=== Listed records ===

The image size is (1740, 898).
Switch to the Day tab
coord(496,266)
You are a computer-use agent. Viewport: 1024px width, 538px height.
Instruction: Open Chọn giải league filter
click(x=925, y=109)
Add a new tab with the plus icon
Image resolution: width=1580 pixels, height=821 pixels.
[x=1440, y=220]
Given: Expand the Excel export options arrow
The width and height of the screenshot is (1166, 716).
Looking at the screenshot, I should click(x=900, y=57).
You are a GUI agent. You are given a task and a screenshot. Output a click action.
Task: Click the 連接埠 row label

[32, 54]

===

Task statement ▸ Once you reach the line containing "Instruction: Open Chọn giải league filter", output that line and each one after it exactly, ending with the final line of the listing and adding nothing else.

Solution below ▸
Instruction: Open Chọn giải league filter
click(x=925, y=109)
Add a new tab with the plus icon
Image resolution: width=1580 pixels, height=821 pixels.
[x=1440, y=220]
Given: Expand the Excel export options arrow
The width and height of the screenshot is (1166, 716).
Looking at the screenshot, I should click(x=900, y=57).
You are a GUI agent. You are given a task and a screenshot. Output a click action.
Task: Click the 連接埠 row label

[32, 54]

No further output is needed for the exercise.